▸ ABOUT THIS TASK:
In the listing below, start your output at the line with "You are a GUI" and end it after the line with "Select the -0.50 handicap value", copying every line exactly.

▸ EXERCISE INPUT:
^^^^

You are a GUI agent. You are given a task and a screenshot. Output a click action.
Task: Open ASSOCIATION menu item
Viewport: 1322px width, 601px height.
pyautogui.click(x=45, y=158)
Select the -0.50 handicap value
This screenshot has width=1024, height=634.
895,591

^^^^

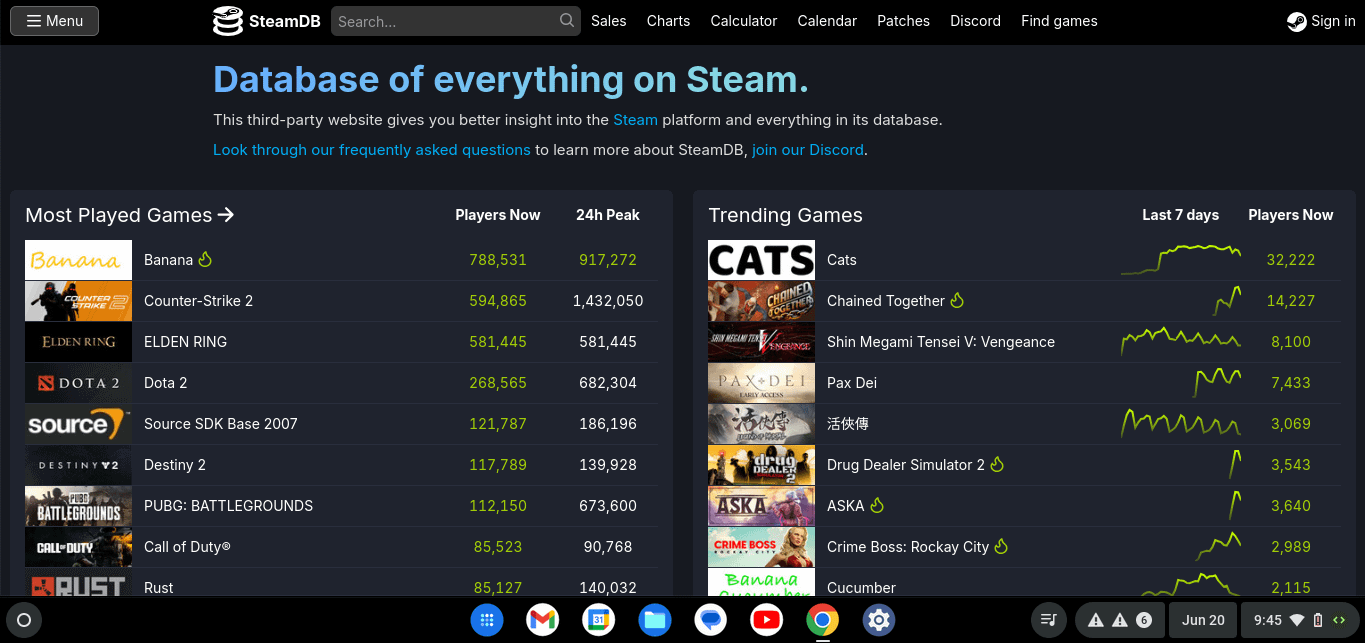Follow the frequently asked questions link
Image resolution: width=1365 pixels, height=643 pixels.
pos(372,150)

^^^^

▸ EXERCISE OUTPUT:
You are a GUI agent. You are given a task and a screenshot. Output a click action.
Task: Open ASSOCIATION menu item
Viewport: 1322px width, 601px height.
pyautogui.click(x=45, y=158)
Select the -0.50 handicap value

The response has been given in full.